Criando e fortalecendo a autoconfiança

Estes factores constroem e fortalecem a autoconfiança:
  • Boa condição física;
  • Encorajamento, elogios;
  • Eventos passados, experiências positivas;
  • Experiências simbólicas;
  • Atitude positiva;
  • Resposta às pressões das expectativas;
  • Auto-sugestão, autoconversa;
  • Comentários positivos do treinador,
  • Treino mental.
  • Suporte social.

Boa condição física;

Estar em forma é um dos requisitos para a autoconfiança e motivação. Para a maioria dos jogadores, estar fora de forma é um fardo, desestabiliza a atitude acerca deles próprios e provoca nos jogadores mais incerteza acerca do seu sucesso.


Encorajamento, elogios;

Encorajamento é muito necessário quando faltam experiências positivas e emoções negativas tais como resignação e frustração aparecem. Nestes casos até o mínimo encorajamento pode ter um efeito poderoso. A nossa escolha de palavras joga aqui um papel importante. O encorajamento deve ser concreto com o objectivo de restabelecer no jogador o senso das suas capacidades. “Hoje mostraste que melhoraste os teus conhecimentos e habilidades, e que os poderás usar da melhor maneira numa situação real de jogo. Deves estar orgulhoso disso”.
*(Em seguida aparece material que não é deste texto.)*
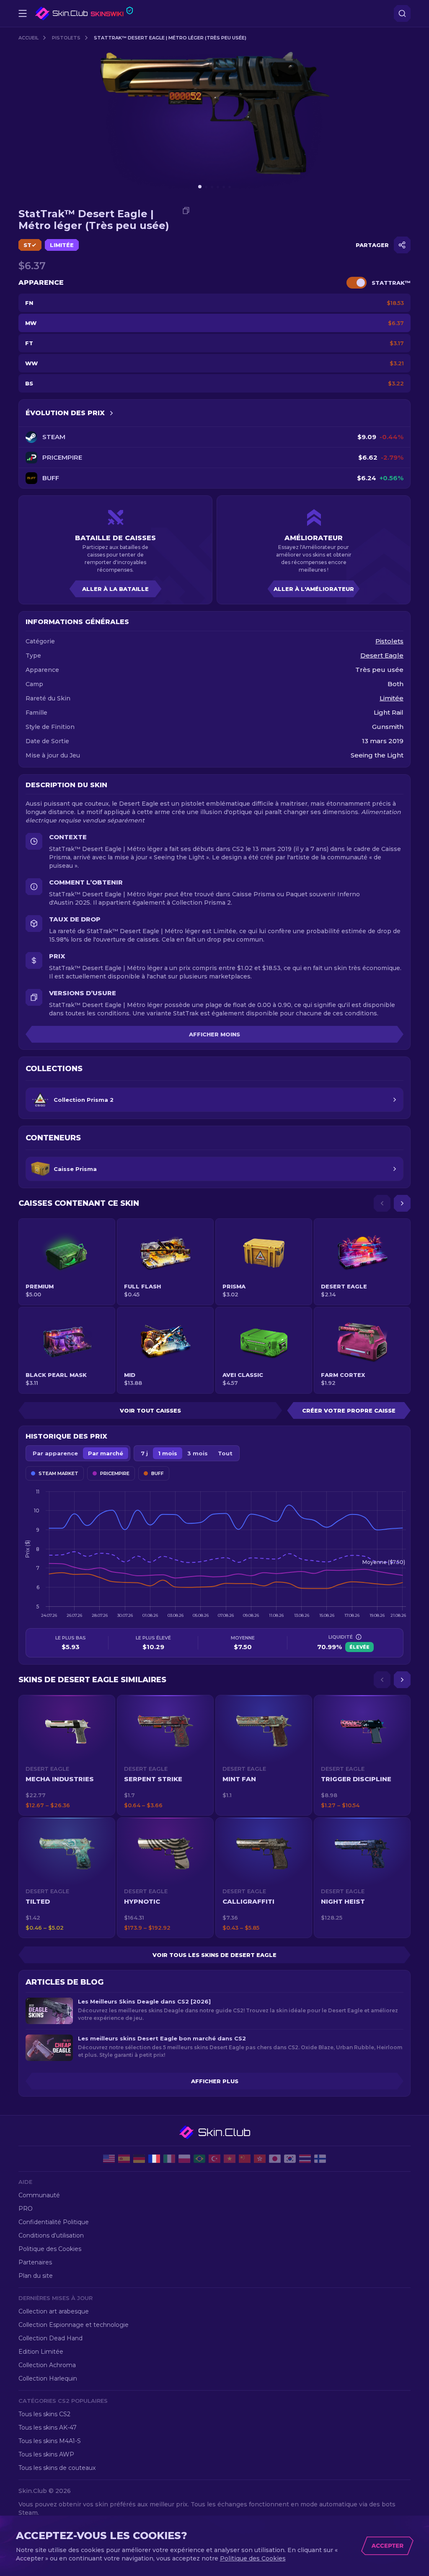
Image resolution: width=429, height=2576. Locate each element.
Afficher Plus (214, 2081)
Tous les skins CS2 (44, 2414)
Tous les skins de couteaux (57, 2468)
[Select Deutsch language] (139, 2159)
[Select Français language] (154, 2159)
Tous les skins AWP (46, 2454)
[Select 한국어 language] (289, 2159)
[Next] (402, 1203)
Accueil (28, 38)
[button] (67, 1755)
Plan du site (35, 2275)
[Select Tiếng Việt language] (229, 2159)
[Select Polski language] (184, 2159)
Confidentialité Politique (53, 2222)
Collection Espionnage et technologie (73, 2325)
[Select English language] (108, 2159)
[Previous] (382, 1203)
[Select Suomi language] (320, 2159)
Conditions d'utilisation (51, 2235)
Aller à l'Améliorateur (314, 588)
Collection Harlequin (47, 2378)
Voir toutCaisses (150, 1410)
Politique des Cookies (49, 2249)
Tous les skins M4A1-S (49, 2441)
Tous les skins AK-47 (47, 2427)
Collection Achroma (47, 2365)
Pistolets (66, 38)
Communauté (39, 2195)
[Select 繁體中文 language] (259, 2159)
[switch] (356, 283)
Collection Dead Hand (50, 2338)
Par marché (105, 1453)
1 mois (167, 1453)
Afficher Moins (214, 1034)
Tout (225, 1453)
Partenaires (35, 2262)
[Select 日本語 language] (274, 2159)
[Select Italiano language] (169, 2159)
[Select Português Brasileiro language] (199, 2159)
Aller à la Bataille (115, 588)
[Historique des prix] (111, 413)
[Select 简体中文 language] (244, 2159)
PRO (25, 2208)
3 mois (197, 1453)
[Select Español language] (124, 2159)
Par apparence (55, 1453)
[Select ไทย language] (305, 2159)
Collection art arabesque (53, 2311)
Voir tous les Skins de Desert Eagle (214, 1955)
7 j (144, 1453)
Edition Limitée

Os elogios devem estar estreitamente ligados à realidade e às experiências positivas que são efectuadas durante as sessões de treino. Mas existe o reverso da medalha no que diz respeito aos elogias. Por exemplo, assim que um jogador se apercebe que o treinador tem expectativas que ele próprio não consegue atingir, ele pode desenvolver o medo de errar.


Como elogiar com efectividade:
  • Elogiar mais vezes no inicio do processo do que mais tarde.
  • Elogiar acções específicas.
  • Quanto mais depressa o elogio, mais poderoso será o seu efeito: “isso mesmo”, “continua assim”.
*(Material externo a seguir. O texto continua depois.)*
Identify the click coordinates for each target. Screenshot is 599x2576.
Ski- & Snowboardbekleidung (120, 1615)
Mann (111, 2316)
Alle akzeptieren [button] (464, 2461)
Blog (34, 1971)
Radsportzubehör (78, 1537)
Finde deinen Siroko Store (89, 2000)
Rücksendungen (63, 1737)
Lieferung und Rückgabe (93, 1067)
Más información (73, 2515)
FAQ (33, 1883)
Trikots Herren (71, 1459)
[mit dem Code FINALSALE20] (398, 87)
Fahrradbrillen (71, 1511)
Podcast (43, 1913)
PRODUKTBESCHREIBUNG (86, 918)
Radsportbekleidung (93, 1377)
Devemos então evitar as seguintes afirmações:

  • “Boa…mas”
  • Criticar a pessoa, não a acção”
  • “Se…então”

Três grandes erros que enfraquecem a autoconfiança em vez de a fortalecer são:

“Boa…mas…!”
Estas afirmações são normalmente bem intencionadas, mas elas podem aumentar as duvidas porque na cabeça do jogador, elas negam ou desvalorizam o elogio. Por exemplo: “Bom trabalho no drible sobre os adversários, mas o teu passe já não foi tão bom”.

Melhor:
Em vez disso separar o elogio positivo da declaração negativa, e o passado do futuro; “Bom drible – fizeste um bom trabalho!” Isto vai reforçar o que de bom fez o jogador. Depois, mais tarde, posso apontar o erro que ele cometeu: “temos que melhorar o teu passe, porque temos aqui muita margem para melhorar.”

“Pára com a brincadeira!”
Num exercício de técnica, o jogador tenta mas falha várias vezes. A reacção do Treinador é de critica destrutiva: “Pára de brincar! Não prestaste atenção quando te mostrei como se fazia?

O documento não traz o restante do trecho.